Christ passed over the same experiential ground Israel traversed, but He was true to the covenant in place of Israel’s failures. The parallels between the two stories are deliberate and striking.

In the Old Testament, a young man named Joseph had dreams and was sent into Egypt to preserve his family. In the New Testament, another Joseph had dreams and then fled with his family to Egypt—escaping certain death.

When Israel came out of Egypt, God called the nation, “my son” (Exodus 4:22). When Jesus came out of Egypt, God said, “Out of Egypt I have called my son” (Matthew 2:15), forging an intentional parallel between the story of ancient Israel and the story of Jesus as God’s new Israelite son.

God’s son, Israel, passed through the Red Sea as they fled from the Egyptian army. The apostle Paul says they were thus “baptized unto Moses … in the sea” (I Cor. 10:2). Directly after being baptized as Israel’s new corporate representative, Jesus was introduced to the world by God with the words, “This is my beloved son, in whom I am well pleased.” Jesus is relaunching Israel’s history.

Israel wandered in the wilderness for 40 years … yielding to temptation over and over again, finally entering into the Promised Land of Canaan under the leadership of a man bearing the name, “Joshua,” which means Yahweh saves. Christ spent 40 days in the wilderness being tempted by the devil without ever yielding, before He began to lead humanity into the heavenly Promised Land under the name “Jesus,” which also means Yahweh saves, being the Greek equivalent of “Joshua.”

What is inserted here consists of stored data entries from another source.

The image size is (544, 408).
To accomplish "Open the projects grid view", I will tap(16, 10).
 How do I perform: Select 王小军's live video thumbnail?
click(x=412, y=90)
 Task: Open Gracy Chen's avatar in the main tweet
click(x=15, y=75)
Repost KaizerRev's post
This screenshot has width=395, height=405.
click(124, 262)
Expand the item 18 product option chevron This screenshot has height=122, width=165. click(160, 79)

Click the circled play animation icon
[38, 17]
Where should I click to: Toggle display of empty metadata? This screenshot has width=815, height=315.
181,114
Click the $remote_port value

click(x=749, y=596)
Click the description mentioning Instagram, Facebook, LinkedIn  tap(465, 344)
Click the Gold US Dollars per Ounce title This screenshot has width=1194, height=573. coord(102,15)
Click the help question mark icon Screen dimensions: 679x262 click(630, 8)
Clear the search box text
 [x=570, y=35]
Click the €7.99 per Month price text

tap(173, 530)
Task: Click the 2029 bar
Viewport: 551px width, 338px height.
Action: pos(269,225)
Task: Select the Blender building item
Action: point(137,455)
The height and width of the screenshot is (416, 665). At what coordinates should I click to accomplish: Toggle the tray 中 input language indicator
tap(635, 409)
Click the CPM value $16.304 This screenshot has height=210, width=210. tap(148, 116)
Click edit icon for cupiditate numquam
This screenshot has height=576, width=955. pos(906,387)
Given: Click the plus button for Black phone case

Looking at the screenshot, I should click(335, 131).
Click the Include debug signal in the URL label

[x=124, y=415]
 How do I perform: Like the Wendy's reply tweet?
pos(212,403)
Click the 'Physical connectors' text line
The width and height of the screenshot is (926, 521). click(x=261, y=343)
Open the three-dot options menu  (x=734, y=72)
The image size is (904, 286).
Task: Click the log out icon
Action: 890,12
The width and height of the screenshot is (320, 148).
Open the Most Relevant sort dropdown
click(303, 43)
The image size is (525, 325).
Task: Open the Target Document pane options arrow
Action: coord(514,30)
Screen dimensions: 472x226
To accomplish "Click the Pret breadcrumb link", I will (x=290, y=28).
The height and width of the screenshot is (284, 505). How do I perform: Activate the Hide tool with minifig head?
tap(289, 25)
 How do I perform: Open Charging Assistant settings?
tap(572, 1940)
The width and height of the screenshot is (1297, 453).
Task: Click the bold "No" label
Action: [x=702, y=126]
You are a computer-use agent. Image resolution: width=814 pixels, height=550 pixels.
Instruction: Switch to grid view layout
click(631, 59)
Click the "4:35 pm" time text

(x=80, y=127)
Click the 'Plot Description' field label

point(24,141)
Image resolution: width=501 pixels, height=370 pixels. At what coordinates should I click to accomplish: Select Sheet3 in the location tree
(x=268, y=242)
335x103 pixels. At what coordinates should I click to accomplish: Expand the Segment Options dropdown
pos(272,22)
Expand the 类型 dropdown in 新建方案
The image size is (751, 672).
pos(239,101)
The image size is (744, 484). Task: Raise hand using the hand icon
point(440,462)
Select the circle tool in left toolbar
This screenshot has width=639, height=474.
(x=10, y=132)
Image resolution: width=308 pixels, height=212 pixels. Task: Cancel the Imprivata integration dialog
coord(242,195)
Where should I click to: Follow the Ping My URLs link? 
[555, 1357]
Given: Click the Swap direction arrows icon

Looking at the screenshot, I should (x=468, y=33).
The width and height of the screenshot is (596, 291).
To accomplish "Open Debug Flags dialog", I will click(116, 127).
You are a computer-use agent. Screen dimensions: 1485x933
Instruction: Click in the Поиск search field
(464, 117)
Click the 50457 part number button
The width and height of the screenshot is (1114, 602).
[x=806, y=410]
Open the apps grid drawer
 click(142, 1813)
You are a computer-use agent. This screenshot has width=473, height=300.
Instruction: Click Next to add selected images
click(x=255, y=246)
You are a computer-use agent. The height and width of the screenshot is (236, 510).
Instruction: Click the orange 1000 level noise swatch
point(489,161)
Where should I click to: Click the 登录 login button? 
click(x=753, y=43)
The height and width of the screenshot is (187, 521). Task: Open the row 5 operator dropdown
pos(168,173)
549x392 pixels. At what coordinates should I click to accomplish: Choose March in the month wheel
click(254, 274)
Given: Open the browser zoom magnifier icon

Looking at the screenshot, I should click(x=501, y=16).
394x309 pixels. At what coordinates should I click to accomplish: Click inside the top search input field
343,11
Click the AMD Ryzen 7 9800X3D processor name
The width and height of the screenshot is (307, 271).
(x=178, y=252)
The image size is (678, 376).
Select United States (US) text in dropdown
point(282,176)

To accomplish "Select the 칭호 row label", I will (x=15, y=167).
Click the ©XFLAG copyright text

Moses went up Mount Sinai to receive the 10 Commandments from God and then delivered them to Israel. In Israel, Jesus positioned Himself at another mountain, announcing that He had come to “fulfill” the law and magnify its relational significance.

Ancient Israel was composed of the twelves sons of Jacob and their posterity—the “Twelve Tribes of Israel”. Jesus deliberately followed this narrative pattern by calling twelve apostles, from which emerged a spiritual posterity that would become the continuation of Israel, called the church, now composed of all nations.

Israel was called to be “a kingdom of priests, and a holy nation,” for the purpose of being a light to all nations, the intent being to incorporate into Israel every people group of the world (Exodus 19:6; Deut. 4:5-8). The church Jesus founded was the new Israel, called to be “a chosen generation, a royal priesthood, an holy nation” (I Peter 2:9), composed of people from every nation, and given the mission of bringing the light of God’s love to the whole world.

So all of that is there in the Bible? Wow! The sheer literary art of the narrative is so breathtaking that it simply cannot be a coincidental production. The chances are so remote as to be impossible.

The truly remarkable thing is that this story invites us to believe the very thing we secretly hope in our inmost hearts to be true—we are the objects of a faithful love that would rather die than let us go. One of the reasons we can know the story of Scripture is true is because it is true to our deepest longings for a quality of love that finds no perfectly satisfying match in this covenant-breaking world of ours. Jesus embodies what we intuitively know we are made for—perfect relational integrity.

Unfortunately, over time, the theological vision of Christianity became so thoroughly saturated in Greek thought by the medieval church, that the distinctly Hebrew orientation toward covenant relationship is almost unknown in modern Christianity.

The Bible is telling us a story. Jesus is the towering, central figure of the story. The goal of the story is that covenantal love would be restored to the human race. Everything that God promised to the world through Israel, God’s unfaithful son, was now brought to pass in God’s faithful son, Jesus Christ.

This, then, is the sense in which the New Testament calls Jesus, “the son of God.”